**EXERCISE INSTRUCTIONS**
(a) According to the introduction on metallic strands below, what have several researchers presented?
(b) Summarize the introduction on metallic strands below in two sentences.
(c) Based on the introduction on metallic strands below, state whether each statement agrees with it, answering yes or no and quoting the deciding words: (i) The components within a strand cross-section can be made of different materials. (ii) Each field of strand application already relies on a single unified mechanical theory. (iii) Electrical conductors are among the listed applications of strands.

**DOCUMENT PASSAGE**
..............................
Static response of asymmetrically damaged metallic strands: Experimental and numerical approach
Introduction
A strand can be a critical structural member in many engineering applications, including cranes, lifts, mine hoisting, bridges, cableways, electrical conductors, offshore mooring systems and so on. Different classes of strands, suited for different purposes, have a different number and arrangement of strand components within the strand cross-section in which the components can be made of different materials. Over the years, each field of strand application has developed a specific body of knowledge, based on extensive testing and field experience, leading to empirical rules for each particular application. Unifying these empirical rules under some general mathematical and mechanical theory would allow a better understanding, and in the long term, a better prediction of the mechanical behavior of strands as well as reduce the need for expensive tests under a variety of operating conditions. Thus, due to their extensive use and the need to predict their behavior, several researchers have presented analytical models that permit the calculation of rope response based on the strand component material and geometry [1].
..............................
**RECORDED DATA**
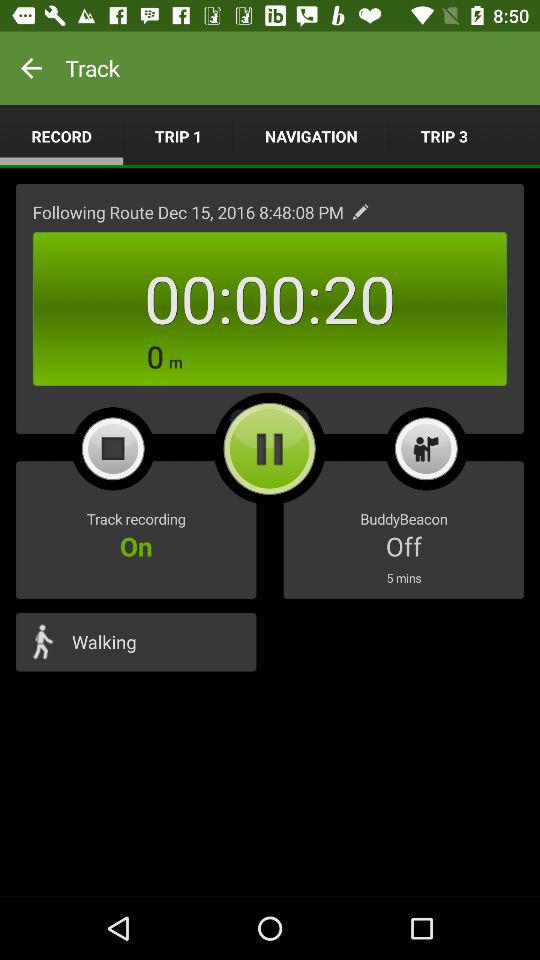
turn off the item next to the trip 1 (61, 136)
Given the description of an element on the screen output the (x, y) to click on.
..............................
**SOLUTION SET**
(a) Several researchers have presented analytical models that permit the calculation of rope response based on the strand component material and geometry.

(b) Strands are critical structural members in applications such as cranes, lifts, bridges, and offshore mooring systems, and each field of application has developed empirical rules from extensive testing and field experience. Unifying these rules under a general mathematical and mechanical theory would improve the understanding and prediction of strand behavior and reduce the need for expensive tests, and several researchers have presented analytical models that calculate rope response from component material and geometry.

(c)
(i) Yes: "in which the components can be made of different materials."
(ii) No: "each field of strand application has developed a specific body of knowledge, based on extensive testing and field experience, leading to empirical rules for each particular application."
(iii) Yes: "including cranes, lifts, mine hoisting, bridges, cableways, electrical conductors, offshore mooring systems and so on."